REQUIREMENT: Reproduce verbatim the rows that begin with the line containing "Select the Renew" and end with the line containing "click(x=168, y=176)", including both of those lines.

PROVIDED ENTRIES:
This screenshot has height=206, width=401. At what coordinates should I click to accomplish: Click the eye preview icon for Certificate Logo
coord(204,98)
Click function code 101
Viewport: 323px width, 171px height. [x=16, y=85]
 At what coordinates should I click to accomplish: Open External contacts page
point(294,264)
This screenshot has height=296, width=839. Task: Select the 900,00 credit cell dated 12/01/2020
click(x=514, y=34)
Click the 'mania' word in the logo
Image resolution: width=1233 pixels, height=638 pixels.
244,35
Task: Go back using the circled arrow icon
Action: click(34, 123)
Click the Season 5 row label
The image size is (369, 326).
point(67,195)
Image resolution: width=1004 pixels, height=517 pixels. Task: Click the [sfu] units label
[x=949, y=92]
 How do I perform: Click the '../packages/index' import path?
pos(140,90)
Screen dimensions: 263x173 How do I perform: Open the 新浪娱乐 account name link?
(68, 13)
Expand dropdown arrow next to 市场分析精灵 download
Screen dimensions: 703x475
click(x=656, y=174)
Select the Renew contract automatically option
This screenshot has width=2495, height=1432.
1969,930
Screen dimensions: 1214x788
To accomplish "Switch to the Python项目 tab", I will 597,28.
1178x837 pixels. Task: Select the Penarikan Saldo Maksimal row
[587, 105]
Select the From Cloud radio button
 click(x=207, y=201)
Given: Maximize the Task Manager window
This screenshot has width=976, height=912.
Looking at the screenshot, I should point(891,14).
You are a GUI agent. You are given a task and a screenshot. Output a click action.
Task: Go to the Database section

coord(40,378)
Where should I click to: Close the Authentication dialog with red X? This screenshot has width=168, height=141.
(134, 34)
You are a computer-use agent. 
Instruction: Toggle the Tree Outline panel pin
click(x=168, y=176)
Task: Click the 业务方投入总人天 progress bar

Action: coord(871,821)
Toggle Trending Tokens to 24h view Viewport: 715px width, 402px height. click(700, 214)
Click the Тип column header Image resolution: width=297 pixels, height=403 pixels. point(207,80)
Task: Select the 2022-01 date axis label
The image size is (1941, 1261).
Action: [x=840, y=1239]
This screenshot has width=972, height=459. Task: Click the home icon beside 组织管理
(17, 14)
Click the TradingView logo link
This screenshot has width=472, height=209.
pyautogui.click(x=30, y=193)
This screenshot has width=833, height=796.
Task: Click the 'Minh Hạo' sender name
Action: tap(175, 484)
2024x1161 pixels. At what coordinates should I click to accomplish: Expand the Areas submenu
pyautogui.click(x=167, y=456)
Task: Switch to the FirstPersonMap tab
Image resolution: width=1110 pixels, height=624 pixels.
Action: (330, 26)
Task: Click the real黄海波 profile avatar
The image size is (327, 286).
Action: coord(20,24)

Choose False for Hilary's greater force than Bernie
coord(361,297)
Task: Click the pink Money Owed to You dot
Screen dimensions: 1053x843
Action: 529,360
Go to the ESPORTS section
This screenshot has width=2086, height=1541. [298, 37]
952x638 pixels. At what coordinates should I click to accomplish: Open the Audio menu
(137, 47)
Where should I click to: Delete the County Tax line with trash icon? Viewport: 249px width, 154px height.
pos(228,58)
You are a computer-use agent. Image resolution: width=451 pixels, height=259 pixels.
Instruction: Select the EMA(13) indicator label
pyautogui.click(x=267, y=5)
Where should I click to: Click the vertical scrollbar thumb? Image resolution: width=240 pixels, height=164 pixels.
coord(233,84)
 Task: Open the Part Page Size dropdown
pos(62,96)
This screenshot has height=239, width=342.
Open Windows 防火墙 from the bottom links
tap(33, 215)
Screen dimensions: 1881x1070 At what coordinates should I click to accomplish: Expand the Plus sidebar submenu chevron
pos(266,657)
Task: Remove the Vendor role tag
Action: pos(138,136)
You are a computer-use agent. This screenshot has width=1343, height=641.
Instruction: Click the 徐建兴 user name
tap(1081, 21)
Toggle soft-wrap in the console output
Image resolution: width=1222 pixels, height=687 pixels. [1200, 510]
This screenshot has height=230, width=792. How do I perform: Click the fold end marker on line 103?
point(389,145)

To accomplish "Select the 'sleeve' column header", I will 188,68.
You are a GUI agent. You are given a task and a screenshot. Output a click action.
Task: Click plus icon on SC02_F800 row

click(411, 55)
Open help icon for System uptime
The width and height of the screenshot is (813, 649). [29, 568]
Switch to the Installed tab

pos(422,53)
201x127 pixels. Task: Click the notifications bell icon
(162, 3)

ANSWER:
Select the Renew contract automatically option
This screenshot has width=2495, height=1432.
1969,930
Screen dimensions: 1214x788
To accomplish "Switch to the Python项目 tab", I will 597,28.
1178x837 pixels. Task: Select the Penarikan Saldo Maksimal row
[587, 105]
Select the From Cloud radio button
 click(x=207, y=201)
Given: Maximize the Task Manager window
This screenshot has width=976, height=912.
Looking at the screenshot, I should point(891,14).
You are a GUI agent. You are given a task and a screenshot. Output a click action.
Task: Go to the Database section

coord(40,378)
Where should I click to: Close the Authentication dialog with red X? This screenshot has width=168, height=141.
(134, 34)
You are a computer-use agent. 
Instruction: Toggle the Tree Outline panel pin
click(x=168, y=176)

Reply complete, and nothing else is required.